* _REQUEST A_
Answer these from the passage on fossil skulls, one per line:
(i) Which short-tailed animals have a skull described as strikingly unlike those of Dimorphodon and Rhamphorhynchus?
(ii) To which group are the several specimens referred?
(iii) Which two bones are named first in the list of fossils on which this section of the memoir is founded?
* _REQUEST B_
Carry the passage on fossil skulls forward from the point where it stops.

— Start of TEXT BLOCK —

The skull of Dimorphodon differs in form and in many important details of structure from that of Rhamphorhynchus; and both of these types of skull are strikingly unlike that of the short-tailed animals named Pterodactyle. Hence, as it will be shown that the Cretaceous fossils of this class belong to very distinct new genera, there is no reason for assigning to them by anticipation any class of cranial structures. The cranium of this type of animal has never been critically described, and for all that is yet known to the contrary Pterodactyles may differ between themselves as much as birds or mammals. Their affinities have been unknown. Therefore, before describing bones it may be desirable to state the grounds on which the several specimens are referred to the Ornithosauria. The fossils on which this section of the memoir is founded are, the basi-occipital and basi-temporal bones, the anterior portion of a cranium, the back parts of four crania, facial bones, and the quadrate and quadrato-jugal.

— End of TEXT BLOCK —
— Start of SOURCE EXCERPT —

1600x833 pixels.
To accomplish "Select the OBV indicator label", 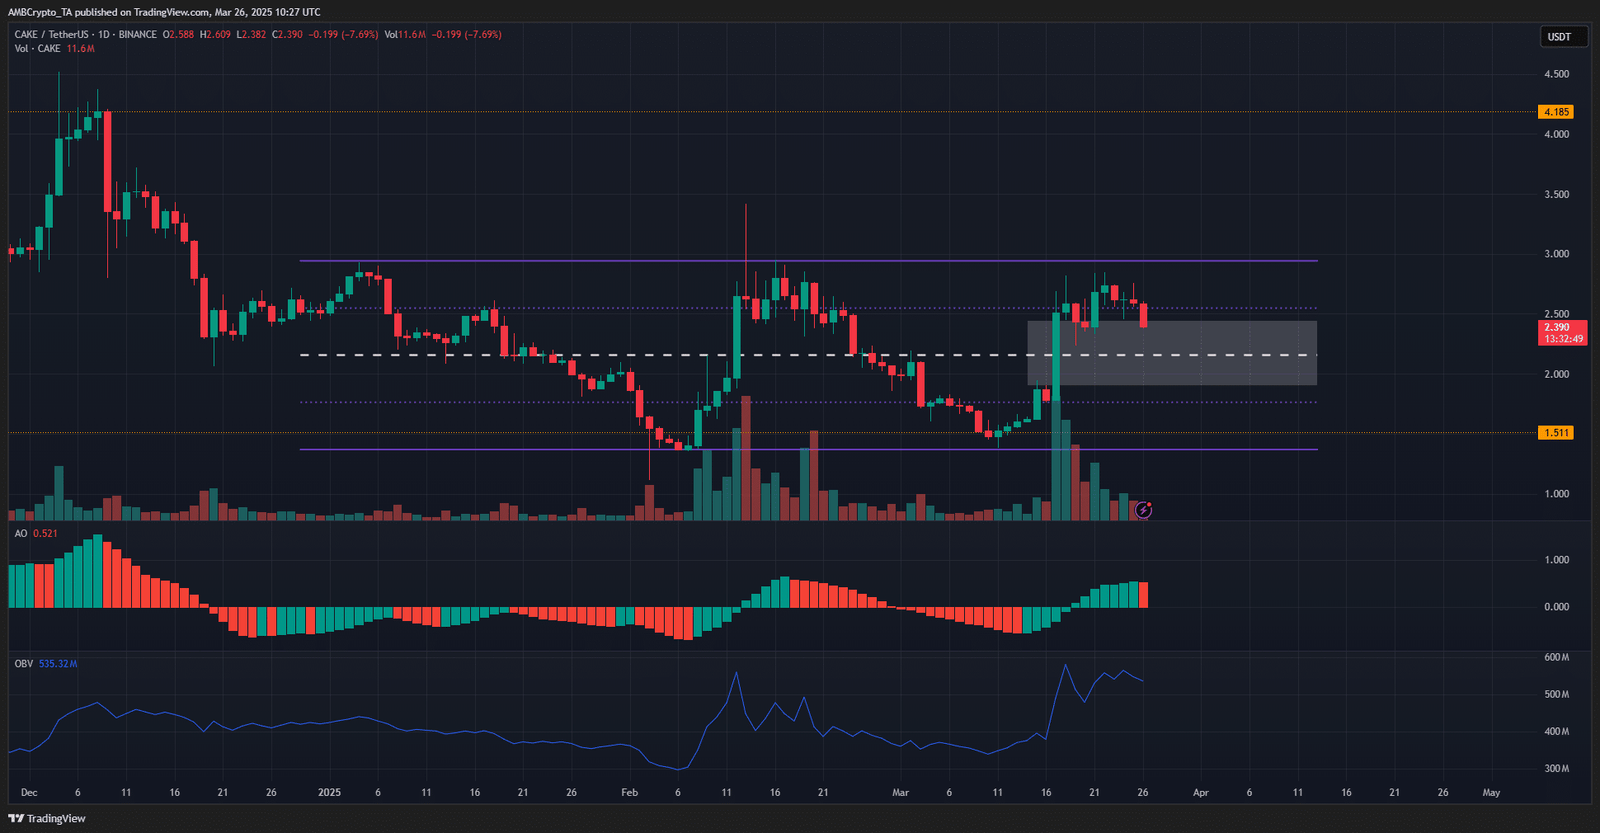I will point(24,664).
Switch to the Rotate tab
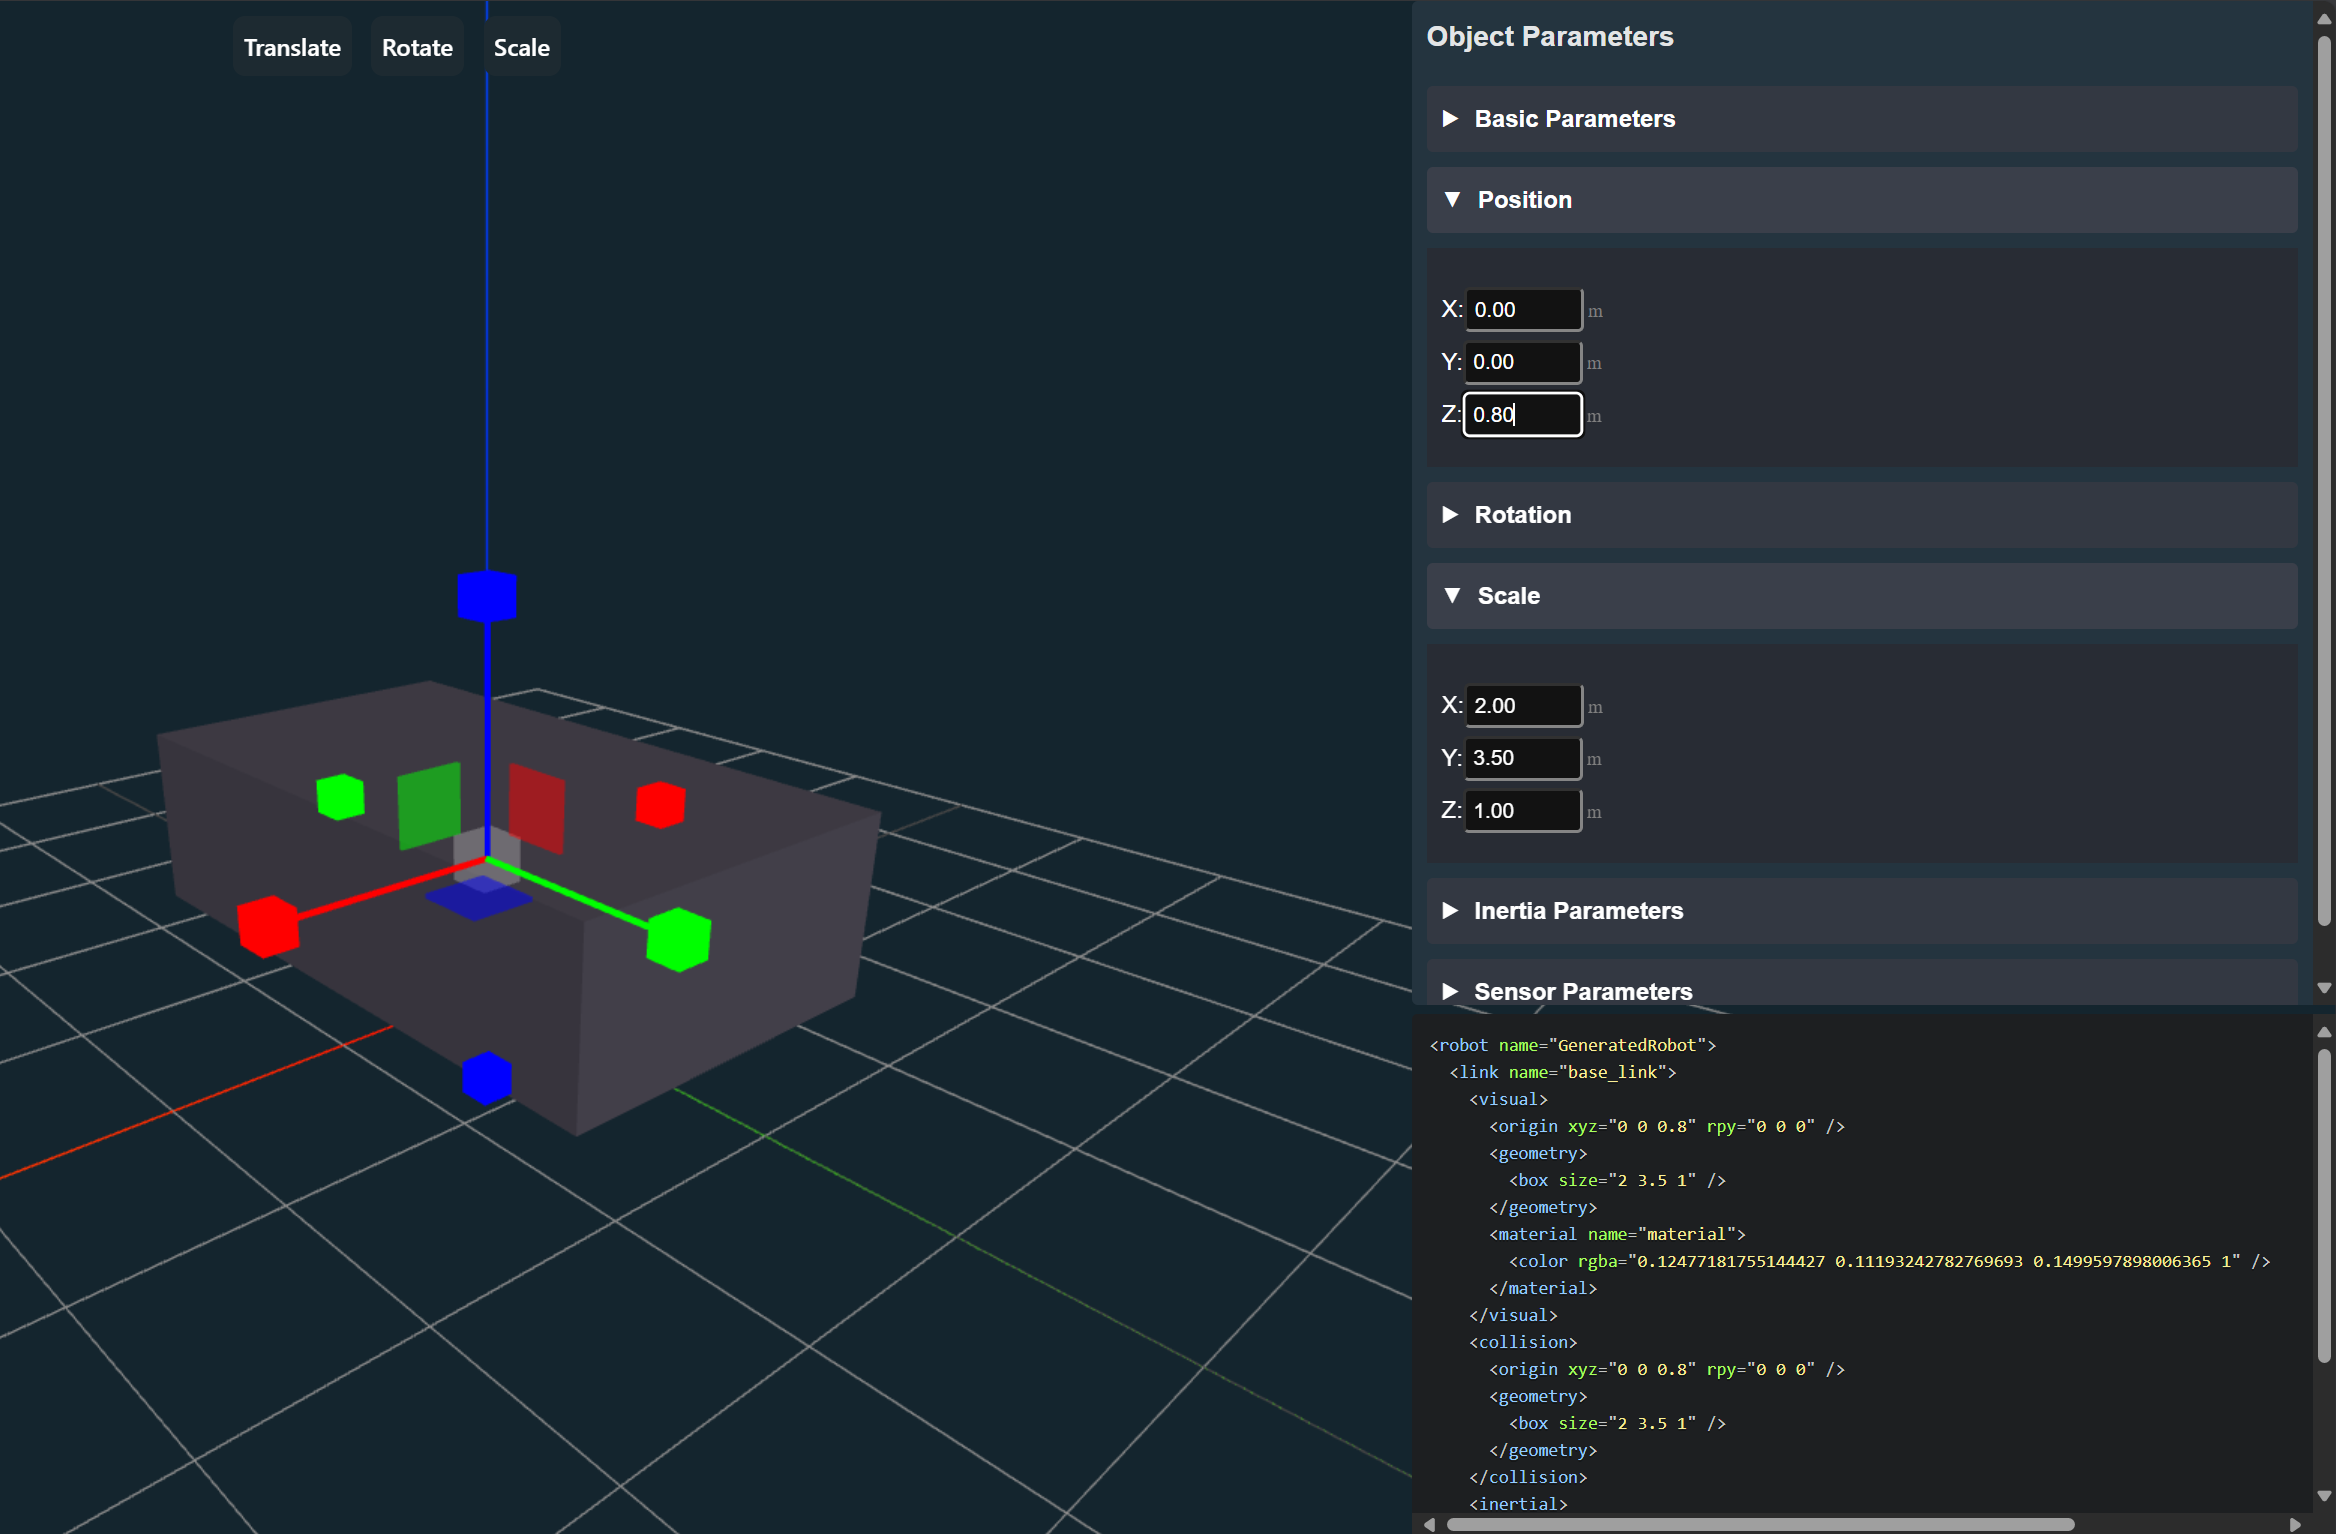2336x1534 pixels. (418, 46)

— End of SOURCE EXCERPT —

* _EXERCISE OUTPUT A_
(i) The short-tailed animals named Pterodactyle.
(ii) The Ornithosauria.
(iii) The basi-occipital and basi-temporal bones.

* _EXERCISE OUTPUT B_
The crania are all no larger than that of the Heron; though from the Greensand are bones and jaws indicating Pterodactyles both smaller and larger. The skulls are mostly remarkable for wanting both basi-occipital and basi-temporal bones. And the specimen of basi-temporal and basi-occipital corresponds posteriorly with the Pterodactyle atlas, anteriorly with these crania; it is hence concluded to have belonged to a similar animal. Being relatively twice as large, it indicates that in these animals the basi-occipital condyle was proportionally larger than in known birds; and that animals of a cognate kind had skulls probably twice the size of these. The anterior basal part of the hinder sphenoid terminates in a remarkable triangular surface, with two perforations, which are separated by a median ridge. Almost entirely corresponding with this is the basal surface of the anterior part of a cranium, fractured in front of the pituitary fossa. Therefore, and as it indicates a similar capacity of brain, it is regarded as belonging to the same kind of animal as the others ; but being five times the size, it must, if the proportions of the Heron were preserved, have been part of a head a yard long.

Now, as there is no other animal with the same texture of bone, or exhibiting with high organization the same diversity of size, these cranial fragments are referred to the jaws and bones of Pterodactyle. So marked are their structures that many quarry-men refer vertebrate fossils to their several orders with almost as much accuracy as would a practised anatomist.

Case. Comp. Tablet.
J c 7
Basi-occipital and Basi-temporal.
Pl. 11.

Basi-occipital, Owen, Sup. Cret. Rep. p. 6, T. 1, figs. 11, 12, 13.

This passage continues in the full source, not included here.